Logistik bencana yang menghindari
Tapi, seperti yang diilustrasikan oleh lima sesi terakhir, mencapai kesepakatan tentang bagaimana menyelesaikan masalah itu tidak akan mudah. Masalahnya, sebagian, bermuara pada bagaimana keputusan dibuat. Sejauh ini, semuanya dilakukan dengan konsensus daripada memilih, Carney Almroth dan Bonacini menjelaskan.

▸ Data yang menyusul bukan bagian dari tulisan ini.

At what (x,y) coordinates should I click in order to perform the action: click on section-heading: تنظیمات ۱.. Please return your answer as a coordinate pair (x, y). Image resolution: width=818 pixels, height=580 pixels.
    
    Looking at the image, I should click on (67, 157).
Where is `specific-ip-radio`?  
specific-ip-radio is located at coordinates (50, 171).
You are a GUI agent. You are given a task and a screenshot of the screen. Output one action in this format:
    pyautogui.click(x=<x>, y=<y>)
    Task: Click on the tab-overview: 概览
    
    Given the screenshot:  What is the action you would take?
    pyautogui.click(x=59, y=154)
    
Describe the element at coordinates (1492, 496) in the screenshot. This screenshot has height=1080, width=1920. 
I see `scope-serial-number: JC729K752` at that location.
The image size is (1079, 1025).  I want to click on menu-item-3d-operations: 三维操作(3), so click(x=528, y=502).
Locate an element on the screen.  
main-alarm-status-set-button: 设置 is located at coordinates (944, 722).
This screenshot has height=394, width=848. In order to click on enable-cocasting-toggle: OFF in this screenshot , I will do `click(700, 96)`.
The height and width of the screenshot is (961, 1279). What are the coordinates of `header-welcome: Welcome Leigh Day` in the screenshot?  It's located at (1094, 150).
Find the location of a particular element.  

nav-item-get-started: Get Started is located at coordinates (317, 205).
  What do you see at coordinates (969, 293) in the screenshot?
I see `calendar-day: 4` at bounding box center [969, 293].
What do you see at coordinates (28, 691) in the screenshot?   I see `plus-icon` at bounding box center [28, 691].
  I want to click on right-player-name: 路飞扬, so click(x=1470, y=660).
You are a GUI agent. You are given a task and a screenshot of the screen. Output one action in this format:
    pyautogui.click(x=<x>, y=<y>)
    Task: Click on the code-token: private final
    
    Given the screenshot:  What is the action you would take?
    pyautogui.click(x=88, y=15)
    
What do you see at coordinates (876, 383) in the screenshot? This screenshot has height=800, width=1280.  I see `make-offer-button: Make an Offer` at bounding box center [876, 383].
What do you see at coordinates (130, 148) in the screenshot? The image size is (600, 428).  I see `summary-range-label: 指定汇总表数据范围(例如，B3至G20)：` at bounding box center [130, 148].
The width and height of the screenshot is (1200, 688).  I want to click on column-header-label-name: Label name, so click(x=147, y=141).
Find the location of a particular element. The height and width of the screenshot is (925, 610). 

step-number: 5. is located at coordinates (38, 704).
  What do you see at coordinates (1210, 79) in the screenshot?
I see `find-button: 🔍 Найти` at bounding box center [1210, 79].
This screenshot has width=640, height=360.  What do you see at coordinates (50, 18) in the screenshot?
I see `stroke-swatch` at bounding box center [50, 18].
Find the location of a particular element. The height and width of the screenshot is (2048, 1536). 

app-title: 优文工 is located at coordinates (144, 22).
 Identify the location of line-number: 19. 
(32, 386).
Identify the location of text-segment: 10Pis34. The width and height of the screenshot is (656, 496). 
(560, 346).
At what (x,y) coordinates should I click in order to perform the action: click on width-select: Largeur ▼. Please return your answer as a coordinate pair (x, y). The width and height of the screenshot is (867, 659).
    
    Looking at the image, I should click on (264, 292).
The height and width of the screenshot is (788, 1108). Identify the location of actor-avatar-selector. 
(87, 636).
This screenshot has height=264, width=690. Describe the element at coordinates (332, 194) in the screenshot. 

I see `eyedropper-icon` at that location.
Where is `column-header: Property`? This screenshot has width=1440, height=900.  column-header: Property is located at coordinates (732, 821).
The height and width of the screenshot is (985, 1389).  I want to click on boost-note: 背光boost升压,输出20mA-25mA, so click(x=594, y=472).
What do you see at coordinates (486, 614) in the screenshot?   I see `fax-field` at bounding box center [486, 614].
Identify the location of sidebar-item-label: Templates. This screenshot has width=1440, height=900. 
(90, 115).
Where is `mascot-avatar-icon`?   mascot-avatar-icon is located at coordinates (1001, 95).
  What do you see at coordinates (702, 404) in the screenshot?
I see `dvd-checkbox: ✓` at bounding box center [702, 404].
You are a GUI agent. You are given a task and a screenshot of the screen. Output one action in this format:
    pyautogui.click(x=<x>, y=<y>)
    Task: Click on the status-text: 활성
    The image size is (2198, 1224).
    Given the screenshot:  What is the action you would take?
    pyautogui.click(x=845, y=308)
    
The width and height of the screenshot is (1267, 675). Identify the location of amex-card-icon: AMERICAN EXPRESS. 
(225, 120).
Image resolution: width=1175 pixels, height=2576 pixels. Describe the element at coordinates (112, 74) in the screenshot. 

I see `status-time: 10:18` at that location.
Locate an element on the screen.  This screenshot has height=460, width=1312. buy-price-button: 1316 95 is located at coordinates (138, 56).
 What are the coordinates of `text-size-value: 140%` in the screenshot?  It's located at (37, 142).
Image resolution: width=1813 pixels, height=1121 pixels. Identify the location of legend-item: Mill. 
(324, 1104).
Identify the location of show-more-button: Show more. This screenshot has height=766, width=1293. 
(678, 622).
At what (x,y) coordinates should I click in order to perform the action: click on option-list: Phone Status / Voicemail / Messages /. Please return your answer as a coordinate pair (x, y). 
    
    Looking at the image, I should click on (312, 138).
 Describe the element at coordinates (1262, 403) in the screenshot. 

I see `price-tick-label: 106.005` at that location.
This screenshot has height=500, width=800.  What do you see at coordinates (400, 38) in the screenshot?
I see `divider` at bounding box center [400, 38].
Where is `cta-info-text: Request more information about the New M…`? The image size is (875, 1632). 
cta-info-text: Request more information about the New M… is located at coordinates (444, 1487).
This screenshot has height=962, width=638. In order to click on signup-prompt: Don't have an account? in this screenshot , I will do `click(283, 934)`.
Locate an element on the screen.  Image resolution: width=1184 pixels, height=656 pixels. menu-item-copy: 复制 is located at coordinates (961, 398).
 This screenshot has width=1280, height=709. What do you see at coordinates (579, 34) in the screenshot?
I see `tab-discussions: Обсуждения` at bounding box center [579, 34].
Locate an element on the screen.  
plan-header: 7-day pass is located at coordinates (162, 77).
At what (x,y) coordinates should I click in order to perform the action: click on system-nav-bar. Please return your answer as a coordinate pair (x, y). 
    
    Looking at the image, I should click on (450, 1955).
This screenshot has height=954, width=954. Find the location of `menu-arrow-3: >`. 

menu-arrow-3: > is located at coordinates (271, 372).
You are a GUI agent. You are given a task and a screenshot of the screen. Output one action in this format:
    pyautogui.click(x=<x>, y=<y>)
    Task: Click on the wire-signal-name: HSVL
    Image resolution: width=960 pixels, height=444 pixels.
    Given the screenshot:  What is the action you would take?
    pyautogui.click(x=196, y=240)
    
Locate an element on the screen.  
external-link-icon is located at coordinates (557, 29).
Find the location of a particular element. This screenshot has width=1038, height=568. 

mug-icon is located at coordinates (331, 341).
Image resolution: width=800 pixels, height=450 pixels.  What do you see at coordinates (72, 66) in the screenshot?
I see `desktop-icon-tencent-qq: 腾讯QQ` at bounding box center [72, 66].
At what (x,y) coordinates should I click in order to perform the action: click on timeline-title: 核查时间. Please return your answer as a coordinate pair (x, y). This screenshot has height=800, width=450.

Pendekatan itu memungkinkan “kekuatan veto negara tunggal atas keputusan,” kata Bonacini.
Negara -negara petrokimia termasuk Arab Saudi, Rusia, Cina, Iran, Kuwait, Qatar, India dan Brasil telah mengaitkan hal ini, menggunakan “taktik obstruksionis” untuk mengeluarkan negosiasi. Beberapa orang bersikeras “tanpa basis hukum,” menurut Ciel, “bahwa keputusan hanya dapat dibuat dengan konsensus.” Konsensus, bagaimanapun, bukan satu -satunya pilihan.
Rancangan aturan prosedur memungkinkan pemungutan suara mayoritas jika ada konsensus yang tidak dapat dicapai, tetapi apakah itu akan terjadi belum terlihat. “Ada peluang untuk memaksa aturan itu,” kata Carney Almroth. Tapi, negara (atau negara) harus melangkah dan memohonnya.
Pada tahap negosiasi ini, ada risiko bahwa negara -negara akan berkompromi pada ketentuan utama demi waktu, kata Bonacini, yang pada akhirnya akan melemahkan perjanjian tersebut. Dan begitu sebuah perjanjian diselesaikan, “Butuh bertahun -tahun, jika tidak beberapa dekade, untuk membuat amandemen terhadap teks asli,” jadi perbaiki dengan benar saat pertama kali sangat penting. Perjanjian internasional yang telah mengambil pendekatan yang lebih lembut untuk mengatasi masalah lingkungan, seperti Perjanjian Paris – yang memungkinkan negara -negara menetapkan target mereka sendiri untuk mengurangi emisi gas rumah kaca – telah menghadapi suhu global yang meningkat dengan cepat dan perubahan iklim.
Pada bulan Juni di Konferensi Samudra PBB, perwakilan untuk 95 negara yang merupakan bagian dari Inc menegaskan kembali komitmen mereka terhadap perjanjian yang membahas siklus hidup penuh plastik, menghapuskan “produk plastik yang paling bermasalah dan bahan kimia yang menjadi perhatian,” meningkatkan desain produk untuk mengurangi dampak lingkungan dan kesehatan dan menggunakan cara implementasi yang efektif. “Perjanjian yang tidak memiliki unsur -unsur ini, hanya bergantung pada tindakan sukarela atau tidak membahas siklus hidup plastik penuh tidak akan efektif untuk menghadapi tantangan polusi plastik,” kata kelompok ini – yang meliputi Kanada, Australia, Kolombia, Zimbabwe, Inggris dan Jerman – tulis. Negara-negara ini menambahkan bahwa “perjanjian harus menyediakan kemungkinan pengambilan keputusan, melalui prosedur PBB reguler jika semua upaya untuk mencapai konsensus telah habis.”
Jika suatu perjanjian tidak tercapai kali ini, ada sejumlah cara langkah selanjutnya bisa diputar. Pembicaraan dapat diperluas lebih jauh ke dalam pertemuan lain, atau negara -negara dapat memutuskan untuk membawa masalah ini ke tempat lain.
“Banyak negara yang mempertimbangkan alternatif jika negosiasi gagal,” kata Christina Dixon, Kampanye Lautan untuk Badan Investigasi Lingkungan . “Opsi termasuk kembali ke Majelis Lingkungan PBB (UNEA) untuk menetapkan mandat yang baru berkembang, menciptakan konvensi di luar PBB untuk negara -negara yang berkomitmen untuk bergerak maju atau mengadopsi protokol di bawah konvensi yang ada.” UNEA bertemu berikutnya pada bulan Desember.
Kami, seperti yang ditulis Courtene-Jones Percakapandi “Crossroads Critical.” Itu adalah sesuatu yang mendukung perjanjian yang kuat dan berbasis sains tampaknya disetujui. “Ada banyak tempat di mana kita benar -benar dapat melakukan banyak hal untuk membuat perbedaan, dan membuat segalanya lebih baik,” kata Carney Almroth. “Negara harus ambisius, dan perlu berdiri dan menuntut ini.”